Sprit in Köln ist am Mittwoch so teuer wie seit Jahren nicht. Die Preise für Diesel, Super und E10 erreichen einen neuen Höchststand. Was können Autofahrer tun?
An einer Aral-Tankstelle in Porz in der Nähe der A4 wurden am Morgen demnach sogar 2,14 Euro für den Liter Super gefordert. Auch beim E10 gingen die Preise am Mittwoch weiter in die Höhe: 50 Kölner Tankstellen forderten nun etwas mehr als 2 Euro für den Liter E10, am Dienstag hatte das noch keine getan.

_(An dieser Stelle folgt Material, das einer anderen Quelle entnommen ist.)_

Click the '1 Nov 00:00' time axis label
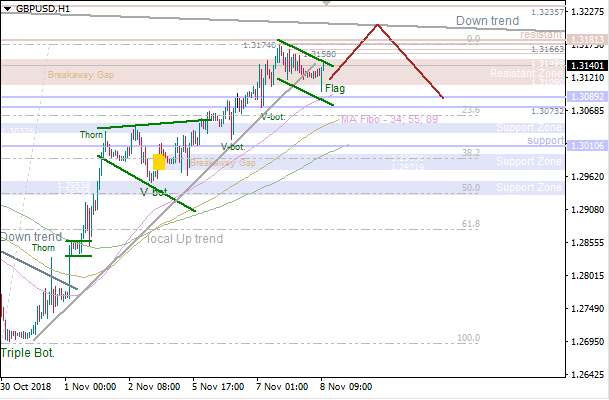Screen dimensions: 609x400 (x=90, y=385)
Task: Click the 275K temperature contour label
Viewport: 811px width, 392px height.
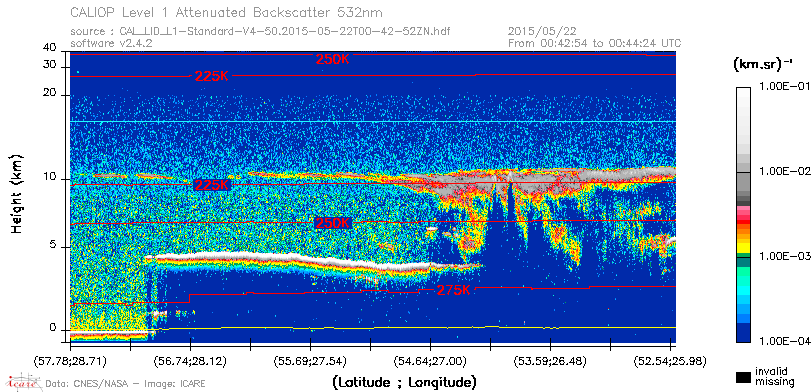Action: (x=454, y=290)
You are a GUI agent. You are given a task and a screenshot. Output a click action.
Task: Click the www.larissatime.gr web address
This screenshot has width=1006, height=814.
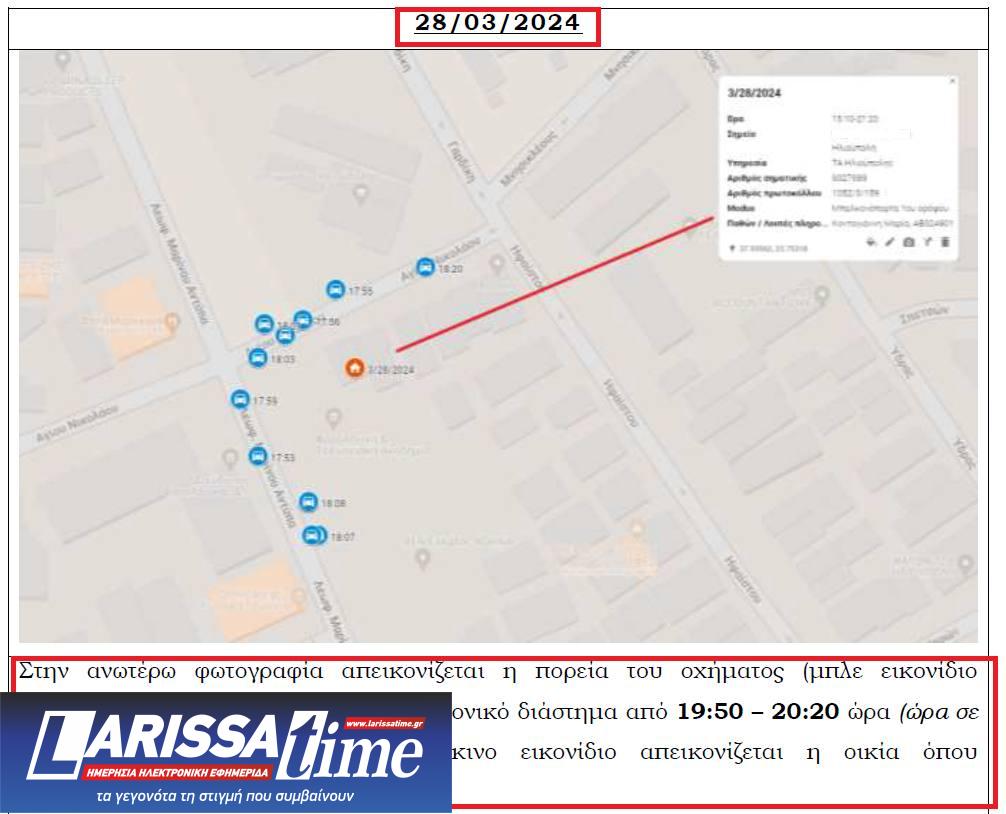point(384,722)
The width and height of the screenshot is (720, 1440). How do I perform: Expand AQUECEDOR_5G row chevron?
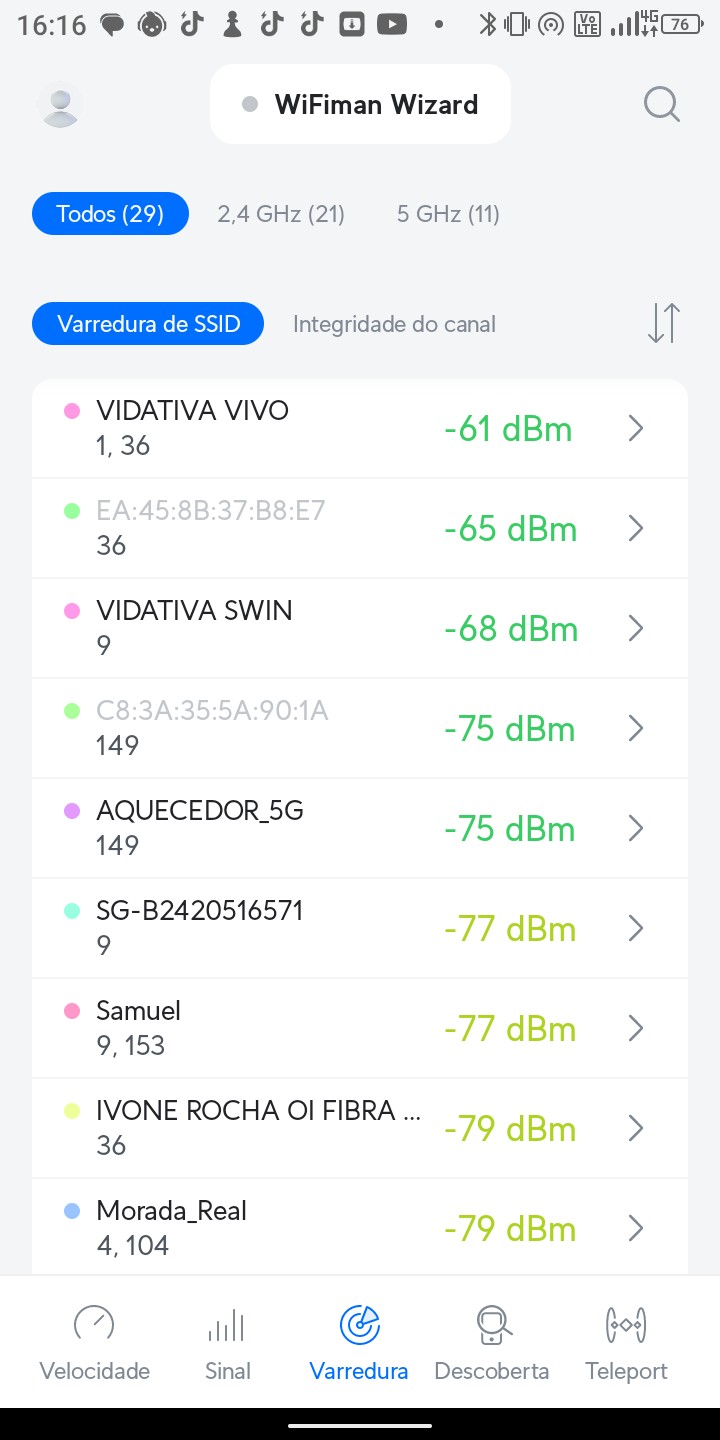pos(635,829)
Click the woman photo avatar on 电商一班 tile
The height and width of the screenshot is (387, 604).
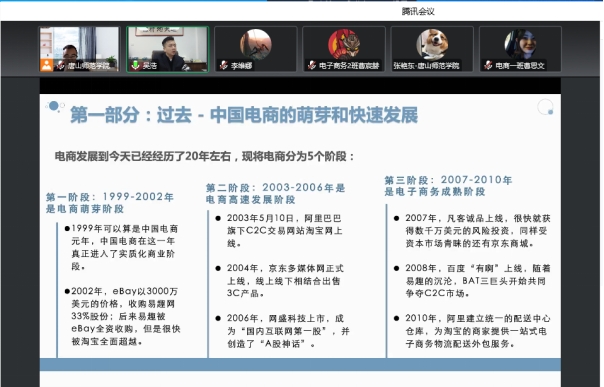coord(520,44)
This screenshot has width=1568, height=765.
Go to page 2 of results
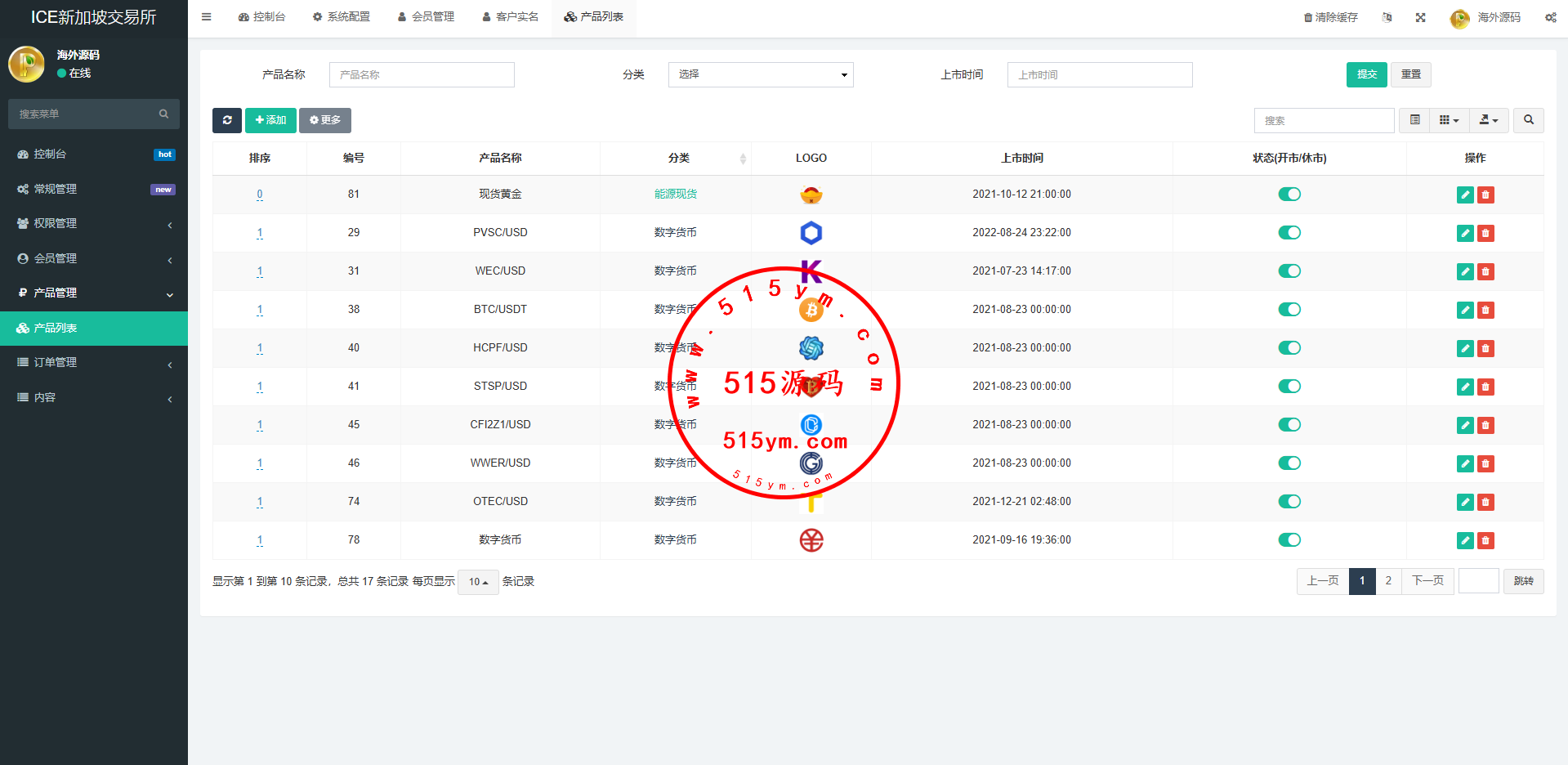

Auch beim Diesel knackten nun mehrere Tankstellen die 2-Euro-Marke: 69 von 109 auf dem Portal verglichenen Tankstellen forderten nun mehr als 2 Euro für den Liter Diesel. Am Dienstagmorgen hatte im Vergleich der Kölner Lokalredaktion von t-online noch keine Tankstelle über dieser Marke gelegen.
„Diesel reagiert erfahrungsgemäß sensibler auf äußere Faktoren wie Krisen oder Kriege. Die Preisausschläge – sei es nach oben oder unten – sind daher meist stärker“, erklärte der Kraftstoffmarkt-Experte des ADAC, Christian Laberer.
Am Dienstag lag der Kölner Tagesdurchschnitt für Super (E5) bereits bei 1,94 Euro, für E10 bei 1,88 Euro, für Diesel bei 1,91 Euro. Zum Jahreswechsel, also vor nicht einmal zehn Wochen, hatte Super noch 1,72 Euro gekostet, E10 1,66 Euro, Diesel 1,58 Euro. Beim Diesel wurde damit bereits am Montag der höchste Tagesdurchschnitt seit 2023 erreicht.
Auslöser des rasanten Anstiegs ist der Iran-Krieg. Die Eskalation des Konflikts treibt den Ölpreis in die Höhe – vor allem, weil der Iran den Schiffsverkehr durch die Straße von Hormus eingeschränkt hat. Täglich passiert rund ein Fünftel der globalen Öltransporte die Meerenge. Jede Störung dort erschüttert die Energiemärkte weltweit.
Und es könnte noch weiter nach oben gehen. „Sollte der Ölpreis nicht bald wieder nachgeben, kann der Aufwärtstrend auch über die nächsten Tage anhalten“, warnt ADAC-Kraftstoffmarktexperte Christian Laberer.